##### Records for the task

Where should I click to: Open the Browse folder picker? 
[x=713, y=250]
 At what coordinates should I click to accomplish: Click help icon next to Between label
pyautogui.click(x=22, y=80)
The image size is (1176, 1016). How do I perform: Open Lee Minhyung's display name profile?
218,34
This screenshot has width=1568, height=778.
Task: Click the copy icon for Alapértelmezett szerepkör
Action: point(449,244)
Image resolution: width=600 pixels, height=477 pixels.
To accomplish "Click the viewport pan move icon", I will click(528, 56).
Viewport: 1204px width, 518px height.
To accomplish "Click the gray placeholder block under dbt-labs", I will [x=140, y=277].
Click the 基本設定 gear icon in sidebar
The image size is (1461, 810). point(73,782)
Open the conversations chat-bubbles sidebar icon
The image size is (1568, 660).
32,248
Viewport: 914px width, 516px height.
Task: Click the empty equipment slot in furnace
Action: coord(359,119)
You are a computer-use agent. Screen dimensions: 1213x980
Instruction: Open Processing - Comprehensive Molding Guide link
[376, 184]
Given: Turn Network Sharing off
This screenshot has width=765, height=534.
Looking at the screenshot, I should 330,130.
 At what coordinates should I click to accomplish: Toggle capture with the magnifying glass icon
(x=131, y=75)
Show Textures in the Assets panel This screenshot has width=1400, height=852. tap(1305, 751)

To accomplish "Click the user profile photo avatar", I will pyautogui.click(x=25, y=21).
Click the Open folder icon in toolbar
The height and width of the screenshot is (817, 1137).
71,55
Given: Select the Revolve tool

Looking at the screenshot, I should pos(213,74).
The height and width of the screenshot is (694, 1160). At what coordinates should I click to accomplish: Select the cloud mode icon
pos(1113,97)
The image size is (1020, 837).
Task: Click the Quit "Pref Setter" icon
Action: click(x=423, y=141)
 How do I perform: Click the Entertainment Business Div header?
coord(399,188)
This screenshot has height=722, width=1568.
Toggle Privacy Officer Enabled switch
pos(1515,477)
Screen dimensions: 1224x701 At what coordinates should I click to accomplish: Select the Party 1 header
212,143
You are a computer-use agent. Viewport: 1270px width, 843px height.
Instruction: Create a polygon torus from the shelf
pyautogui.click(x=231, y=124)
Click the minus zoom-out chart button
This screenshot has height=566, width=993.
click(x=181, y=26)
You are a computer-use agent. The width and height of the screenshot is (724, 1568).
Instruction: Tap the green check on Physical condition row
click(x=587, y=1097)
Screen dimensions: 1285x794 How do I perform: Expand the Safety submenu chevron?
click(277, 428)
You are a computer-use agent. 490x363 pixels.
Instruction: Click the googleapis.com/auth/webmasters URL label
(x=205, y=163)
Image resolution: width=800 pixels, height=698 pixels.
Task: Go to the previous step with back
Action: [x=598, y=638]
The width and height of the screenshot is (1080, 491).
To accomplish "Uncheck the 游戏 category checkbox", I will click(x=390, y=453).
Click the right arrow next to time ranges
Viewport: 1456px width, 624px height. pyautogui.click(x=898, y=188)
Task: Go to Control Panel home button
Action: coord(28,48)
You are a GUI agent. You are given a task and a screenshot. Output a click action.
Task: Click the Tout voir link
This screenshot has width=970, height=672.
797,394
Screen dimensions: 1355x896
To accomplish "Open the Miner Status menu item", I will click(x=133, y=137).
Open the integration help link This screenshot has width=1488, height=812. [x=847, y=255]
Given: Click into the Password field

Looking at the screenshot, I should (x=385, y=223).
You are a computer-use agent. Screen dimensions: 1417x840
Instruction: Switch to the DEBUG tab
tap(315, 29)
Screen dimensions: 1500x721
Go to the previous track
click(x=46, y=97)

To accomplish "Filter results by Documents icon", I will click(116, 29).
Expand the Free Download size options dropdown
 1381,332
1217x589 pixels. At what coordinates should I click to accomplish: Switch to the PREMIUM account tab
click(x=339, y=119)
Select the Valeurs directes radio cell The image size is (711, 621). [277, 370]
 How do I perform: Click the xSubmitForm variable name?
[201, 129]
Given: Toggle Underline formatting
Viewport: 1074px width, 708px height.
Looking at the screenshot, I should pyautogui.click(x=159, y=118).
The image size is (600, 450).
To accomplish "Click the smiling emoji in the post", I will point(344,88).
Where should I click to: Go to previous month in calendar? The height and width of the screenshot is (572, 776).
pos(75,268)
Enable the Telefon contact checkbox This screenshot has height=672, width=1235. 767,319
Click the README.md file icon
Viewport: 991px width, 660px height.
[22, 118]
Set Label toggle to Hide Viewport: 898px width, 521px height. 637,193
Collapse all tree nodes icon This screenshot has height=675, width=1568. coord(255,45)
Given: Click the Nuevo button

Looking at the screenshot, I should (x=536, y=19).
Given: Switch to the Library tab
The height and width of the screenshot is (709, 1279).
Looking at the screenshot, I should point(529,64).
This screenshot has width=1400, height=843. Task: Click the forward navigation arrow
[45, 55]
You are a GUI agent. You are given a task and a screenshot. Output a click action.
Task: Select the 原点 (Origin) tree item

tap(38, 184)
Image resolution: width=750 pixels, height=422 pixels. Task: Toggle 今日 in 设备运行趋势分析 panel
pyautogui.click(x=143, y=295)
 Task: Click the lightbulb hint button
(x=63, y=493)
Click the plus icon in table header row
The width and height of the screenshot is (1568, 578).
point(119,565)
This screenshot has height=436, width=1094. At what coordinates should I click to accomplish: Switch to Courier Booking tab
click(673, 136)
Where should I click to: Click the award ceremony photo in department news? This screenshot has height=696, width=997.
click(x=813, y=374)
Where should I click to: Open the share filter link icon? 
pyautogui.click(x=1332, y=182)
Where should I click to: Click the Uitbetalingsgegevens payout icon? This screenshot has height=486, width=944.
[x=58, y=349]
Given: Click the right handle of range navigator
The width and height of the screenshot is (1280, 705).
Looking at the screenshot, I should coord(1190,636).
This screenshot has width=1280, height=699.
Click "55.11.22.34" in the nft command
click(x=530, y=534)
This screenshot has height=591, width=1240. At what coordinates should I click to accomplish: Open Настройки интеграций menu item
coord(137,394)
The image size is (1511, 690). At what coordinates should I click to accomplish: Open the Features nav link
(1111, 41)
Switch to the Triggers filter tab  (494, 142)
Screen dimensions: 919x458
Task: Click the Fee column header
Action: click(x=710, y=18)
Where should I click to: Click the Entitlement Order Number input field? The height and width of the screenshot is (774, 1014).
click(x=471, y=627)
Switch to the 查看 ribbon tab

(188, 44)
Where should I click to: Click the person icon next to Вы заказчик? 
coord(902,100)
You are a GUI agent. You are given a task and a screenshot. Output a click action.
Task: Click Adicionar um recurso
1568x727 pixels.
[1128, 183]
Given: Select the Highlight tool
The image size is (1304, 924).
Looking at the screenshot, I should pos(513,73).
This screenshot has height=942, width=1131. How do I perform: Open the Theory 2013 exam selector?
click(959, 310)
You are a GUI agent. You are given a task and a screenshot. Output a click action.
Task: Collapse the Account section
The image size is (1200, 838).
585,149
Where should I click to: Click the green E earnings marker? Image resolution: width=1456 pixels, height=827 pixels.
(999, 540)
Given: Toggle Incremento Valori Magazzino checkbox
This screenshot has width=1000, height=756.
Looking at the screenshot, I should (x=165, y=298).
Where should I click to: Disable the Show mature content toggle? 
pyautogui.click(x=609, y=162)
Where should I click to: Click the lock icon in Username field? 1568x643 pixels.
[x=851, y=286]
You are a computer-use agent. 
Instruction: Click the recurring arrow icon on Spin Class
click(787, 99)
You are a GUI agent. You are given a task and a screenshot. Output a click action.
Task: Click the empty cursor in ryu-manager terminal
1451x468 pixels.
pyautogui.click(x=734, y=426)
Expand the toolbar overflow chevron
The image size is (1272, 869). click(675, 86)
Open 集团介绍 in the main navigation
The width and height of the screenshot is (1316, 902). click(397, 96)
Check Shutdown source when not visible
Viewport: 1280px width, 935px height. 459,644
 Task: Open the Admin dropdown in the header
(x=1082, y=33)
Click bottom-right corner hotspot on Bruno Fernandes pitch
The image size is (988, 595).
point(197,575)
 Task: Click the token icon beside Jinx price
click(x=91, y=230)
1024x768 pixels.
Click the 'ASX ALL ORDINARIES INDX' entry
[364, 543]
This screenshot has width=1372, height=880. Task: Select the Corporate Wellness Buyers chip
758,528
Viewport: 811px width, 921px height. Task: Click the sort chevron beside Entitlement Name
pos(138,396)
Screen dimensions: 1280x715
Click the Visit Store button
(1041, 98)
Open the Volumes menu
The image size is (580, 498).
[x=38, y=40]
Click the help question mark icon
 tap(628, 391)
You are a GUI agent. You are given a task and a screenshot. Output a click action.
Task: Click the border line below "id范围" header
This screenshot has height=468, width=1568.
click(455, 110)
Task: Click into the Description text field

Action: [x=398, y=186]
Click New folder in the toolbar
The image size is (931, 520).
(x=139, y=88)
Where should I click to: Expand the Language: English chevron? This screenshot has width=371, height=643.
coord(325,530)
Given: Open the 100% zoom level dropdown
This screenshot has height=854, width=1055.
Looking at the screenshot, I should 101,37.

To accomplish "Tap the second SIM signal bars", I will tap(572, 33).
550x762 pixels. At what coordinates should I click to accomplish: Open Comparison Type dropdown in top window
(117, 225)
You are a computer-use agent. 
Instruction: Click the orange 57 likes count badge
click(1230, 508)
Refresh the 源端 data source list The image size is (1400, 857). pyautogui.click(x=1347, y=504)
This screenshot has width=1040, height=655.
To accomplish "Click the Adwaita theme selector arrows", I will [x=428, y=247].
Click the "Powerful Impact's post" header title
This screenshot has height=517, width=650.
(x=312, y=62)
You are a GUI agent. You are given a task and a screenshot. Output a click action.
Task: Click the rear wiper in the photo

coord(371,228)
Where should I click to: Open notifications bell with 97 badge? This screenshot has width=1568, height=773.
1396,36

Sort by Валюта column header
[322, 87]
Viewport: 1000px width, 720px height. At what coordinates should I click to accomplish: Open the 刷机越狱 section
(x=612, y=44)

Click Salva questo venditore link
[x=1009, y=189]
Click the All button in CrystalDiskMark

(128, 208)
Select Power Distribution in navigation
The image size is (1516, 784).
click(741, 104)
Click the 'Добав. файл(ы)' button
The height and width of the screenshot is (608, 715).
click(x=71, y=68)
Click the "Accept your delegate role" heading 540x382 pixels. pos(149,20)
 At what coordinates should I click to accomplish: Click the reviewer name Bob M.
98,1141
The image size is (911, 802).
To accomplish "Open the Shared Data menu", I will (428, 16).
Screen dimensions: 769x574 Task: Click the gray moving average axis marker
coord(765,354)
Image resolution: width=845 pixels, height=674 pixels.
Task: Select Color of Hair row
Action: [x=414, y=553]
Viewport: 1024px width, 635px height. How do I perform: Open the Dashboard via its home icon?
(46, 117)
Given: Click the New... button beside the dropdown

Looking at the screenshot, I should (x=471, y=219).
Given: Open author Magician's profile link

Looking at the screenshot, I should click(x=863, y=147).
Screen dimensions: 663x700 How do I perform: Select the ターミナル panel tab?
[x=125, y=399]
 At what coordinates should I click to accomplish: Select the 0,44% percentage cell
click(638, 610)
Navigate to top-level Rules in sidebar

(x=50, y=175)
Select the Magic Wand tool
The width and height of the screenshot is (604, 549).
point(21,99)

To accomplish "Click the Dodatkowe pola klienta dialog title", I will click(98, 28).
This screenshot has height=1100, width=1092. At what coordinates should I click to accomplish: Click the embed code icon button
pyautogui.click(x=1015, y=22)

##########

Assignment: Going through the records above line by line, tally those with the word "computer" and answer with the number only.

Reply: 7